> EXERCISE AIM: Find every line in the data below that contains the string "Choose", and copy each one in full.

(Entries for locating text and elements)
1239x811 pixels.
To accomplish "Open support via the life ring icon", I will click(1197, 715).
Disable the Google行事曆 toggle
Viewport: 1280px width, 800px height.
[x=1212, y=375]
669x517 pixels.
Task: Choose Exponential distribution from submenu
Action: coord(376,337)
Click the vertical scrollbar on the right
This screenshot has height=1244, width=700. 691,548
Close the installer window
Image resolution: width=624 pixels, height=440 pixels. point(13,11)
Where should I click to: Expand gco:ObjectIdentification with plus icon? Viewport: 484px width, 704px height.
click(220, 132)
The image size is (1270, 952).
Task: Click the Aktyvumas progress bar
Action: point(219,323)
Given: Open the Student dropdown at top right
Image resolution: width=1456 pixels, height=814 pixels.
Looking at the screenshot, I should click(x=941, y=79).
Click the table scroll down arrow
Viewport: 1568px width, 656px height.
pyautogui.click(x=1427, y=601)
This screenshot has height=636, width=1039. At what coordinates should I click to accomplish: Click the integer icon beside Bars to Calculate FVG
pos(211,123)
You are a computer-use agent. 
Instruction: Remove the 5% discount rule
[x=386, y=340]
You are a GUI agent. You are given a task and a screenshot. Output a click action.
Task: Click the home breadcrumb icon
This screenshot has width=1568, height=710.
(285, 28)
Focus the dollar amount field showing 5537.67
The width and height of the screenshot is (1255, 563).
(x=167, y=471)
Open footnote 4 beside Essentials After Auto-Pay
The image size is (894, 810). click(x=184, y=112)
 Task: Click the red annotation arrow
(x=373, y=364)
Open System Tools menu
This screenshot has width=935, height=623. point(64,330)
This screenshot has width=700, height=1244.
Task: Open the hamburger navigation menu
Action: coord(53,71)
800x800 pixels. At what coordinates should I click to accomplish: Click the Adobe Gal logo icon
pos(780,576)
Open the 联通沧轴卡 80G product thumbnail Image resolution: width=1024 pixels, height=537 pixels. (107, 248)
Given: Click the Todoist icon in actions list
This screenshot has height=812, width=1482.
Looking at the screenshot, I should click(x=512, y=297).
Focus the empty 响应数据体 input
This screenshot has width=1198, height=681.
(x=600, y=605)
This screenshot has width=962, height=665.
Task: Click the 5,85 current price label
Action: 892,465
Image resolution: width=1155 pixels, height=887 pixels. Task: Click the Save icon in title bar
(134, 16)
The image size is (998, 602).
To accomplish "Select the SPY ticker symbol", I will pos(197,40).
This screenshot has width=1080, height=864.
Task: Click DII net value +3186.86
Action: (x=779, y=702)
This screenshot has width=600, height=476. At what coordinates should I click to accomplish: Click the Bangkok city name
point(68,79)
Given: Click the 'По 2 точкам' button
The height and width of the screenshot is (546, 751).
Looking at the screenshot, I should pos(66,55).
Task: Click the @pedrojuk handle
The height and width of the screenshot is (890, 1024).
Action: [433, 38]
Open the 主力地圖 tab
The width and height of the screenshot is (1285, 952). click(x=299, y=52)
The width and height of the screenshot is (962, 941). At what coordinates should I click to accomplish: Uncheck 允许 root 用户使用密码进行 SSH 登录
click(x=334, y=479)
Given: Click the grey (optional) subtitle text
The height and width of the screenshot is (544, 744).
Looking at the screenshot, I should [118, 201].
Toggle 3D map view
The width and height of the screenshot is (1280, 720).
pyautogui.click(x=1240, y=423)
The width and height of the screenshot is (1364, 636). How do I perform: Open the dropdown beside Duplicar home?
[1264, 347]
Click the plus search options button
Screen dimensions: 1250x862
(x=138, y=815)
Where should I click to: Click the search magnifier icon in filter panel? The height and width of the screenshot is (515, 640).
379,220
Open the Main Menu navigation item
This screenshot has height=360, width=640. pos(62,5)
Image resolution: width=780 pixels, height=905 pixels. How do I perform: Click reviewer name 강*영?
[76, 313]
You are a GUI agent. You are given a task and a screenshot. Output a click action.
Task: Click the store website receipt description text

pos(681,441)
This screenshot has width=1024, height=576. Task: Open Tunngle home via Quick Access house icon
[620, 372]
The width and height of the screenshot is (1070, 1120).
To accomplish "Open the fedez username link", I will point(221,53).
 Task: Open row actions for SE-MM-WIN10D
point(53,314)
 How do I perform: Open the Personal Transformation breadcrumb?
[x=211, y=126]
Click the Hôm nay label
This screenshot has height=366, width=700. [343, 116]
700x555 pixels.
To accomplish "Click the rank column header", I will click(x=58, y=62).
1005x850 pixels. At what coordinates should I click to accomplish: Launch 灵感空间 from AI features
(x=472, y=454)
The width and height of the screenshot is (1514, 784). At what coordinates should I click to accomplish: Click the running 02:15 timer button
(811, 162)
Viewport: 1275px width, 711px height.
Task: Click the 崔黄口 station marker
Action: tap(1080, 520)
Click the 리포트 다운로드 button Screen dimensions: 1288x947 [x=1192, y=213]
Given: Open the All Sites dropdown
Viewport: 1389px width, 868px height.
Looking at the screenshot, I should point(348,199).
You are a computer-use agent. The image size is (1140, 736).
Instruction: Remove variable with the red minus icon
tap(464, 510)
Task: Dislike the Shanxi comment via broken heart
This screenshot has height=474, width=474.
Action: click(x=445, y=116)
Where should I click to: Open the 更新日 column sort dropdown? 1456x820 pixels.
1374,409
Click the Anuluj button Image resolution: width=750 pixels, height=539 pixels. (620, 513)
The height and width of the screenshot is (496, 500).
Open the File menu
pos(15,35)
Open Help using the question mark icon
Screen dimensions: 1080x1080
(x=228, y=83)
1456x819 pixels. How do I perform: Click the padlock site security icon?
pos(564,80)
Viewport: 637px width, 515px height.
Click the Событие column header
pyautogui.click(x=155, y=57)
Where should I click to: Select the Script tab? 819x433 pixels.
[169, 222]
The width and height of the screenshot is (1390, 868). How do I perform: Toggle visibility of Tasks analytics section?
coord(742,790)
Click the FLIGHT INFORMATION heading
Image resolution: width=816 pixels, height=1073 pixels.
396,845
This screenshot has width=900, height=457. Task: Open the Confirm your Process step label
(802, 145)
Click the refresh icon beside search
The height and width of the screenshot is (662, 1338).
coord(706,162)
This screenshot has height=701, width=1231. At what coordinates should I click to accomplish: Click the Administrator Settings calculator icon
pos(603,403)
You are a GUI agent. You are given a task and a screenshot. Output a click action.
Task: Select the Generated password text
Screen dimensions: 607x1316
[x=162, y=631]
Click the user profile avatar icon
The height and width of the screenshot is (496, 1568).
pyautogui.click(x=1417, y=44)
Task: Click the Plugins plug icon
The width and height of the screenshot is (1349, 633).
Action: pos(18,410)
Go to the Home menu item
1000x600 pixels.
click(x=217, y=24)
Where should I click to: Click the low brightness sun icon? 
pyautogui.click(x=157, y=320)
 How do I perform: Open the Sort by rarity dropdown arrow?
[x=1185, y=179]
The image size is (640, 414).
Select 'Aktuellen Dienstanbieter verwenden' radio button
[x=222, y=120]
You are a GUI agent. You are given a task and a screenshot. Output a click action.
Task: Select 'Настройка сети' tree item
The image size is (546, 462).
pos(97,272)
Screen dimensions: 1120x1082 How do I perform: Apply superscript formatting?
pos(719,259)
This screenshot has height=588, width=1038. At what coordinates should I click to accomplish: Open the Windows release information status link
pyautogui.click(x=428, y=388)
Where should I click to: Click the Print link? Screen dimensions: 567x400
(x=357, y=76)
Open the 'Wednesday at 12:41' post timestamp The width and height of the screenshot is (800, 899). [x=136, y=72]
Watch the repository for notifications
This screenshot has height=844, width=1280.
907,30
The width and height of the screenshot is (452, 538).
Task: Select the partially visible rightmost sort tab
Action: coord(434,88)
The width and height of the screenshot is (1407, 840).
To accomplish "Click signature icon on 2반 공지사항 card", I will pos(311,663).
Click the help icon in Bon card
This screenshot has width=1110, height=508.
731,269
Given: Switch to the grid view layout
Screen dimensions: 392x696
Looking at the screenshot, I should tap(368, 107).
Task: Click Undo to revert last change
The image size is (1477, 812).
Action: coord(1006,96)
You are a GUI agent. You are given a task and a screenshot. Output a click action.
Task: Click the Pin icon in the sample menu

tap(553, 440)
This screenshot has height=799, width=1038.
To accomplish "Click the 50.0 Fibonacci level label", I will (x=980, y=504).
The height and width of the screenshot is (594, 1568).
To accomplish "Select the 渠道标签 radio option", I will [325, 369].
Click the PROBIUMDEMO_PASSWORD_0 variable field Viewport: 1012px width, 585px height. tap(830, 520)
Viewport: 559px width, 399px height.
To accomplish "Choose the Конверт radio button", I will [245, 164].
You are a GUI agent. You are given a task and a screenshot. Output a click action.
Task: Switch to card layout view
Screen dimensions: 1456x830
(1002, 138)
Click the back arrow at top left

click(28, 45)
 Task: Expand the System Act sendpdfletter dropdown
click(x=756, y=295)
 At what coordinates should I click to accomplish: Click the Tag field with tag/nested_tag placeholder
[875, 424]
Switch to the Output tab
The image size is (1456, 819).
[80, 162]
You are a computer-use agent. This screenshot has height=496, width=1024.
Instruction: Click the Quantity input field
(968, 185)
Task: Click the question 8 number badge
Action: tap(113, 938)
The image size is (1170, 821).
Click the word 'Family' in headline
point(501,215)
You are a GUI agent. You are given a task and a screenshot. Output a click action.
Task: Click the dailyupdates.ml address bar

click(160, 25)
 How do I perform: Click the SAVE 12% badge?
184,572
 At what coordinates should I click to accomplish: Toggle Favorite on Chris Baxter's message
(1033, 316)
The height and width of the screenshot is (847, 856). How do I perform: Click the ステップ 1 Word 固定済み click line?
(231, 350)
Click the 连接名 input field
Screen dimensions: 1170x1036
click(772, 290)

> RESPONSE:
Task: Choose Exponential distribution from submenu
To accomplish "Choose the Конверт radio button", I will [245, 164].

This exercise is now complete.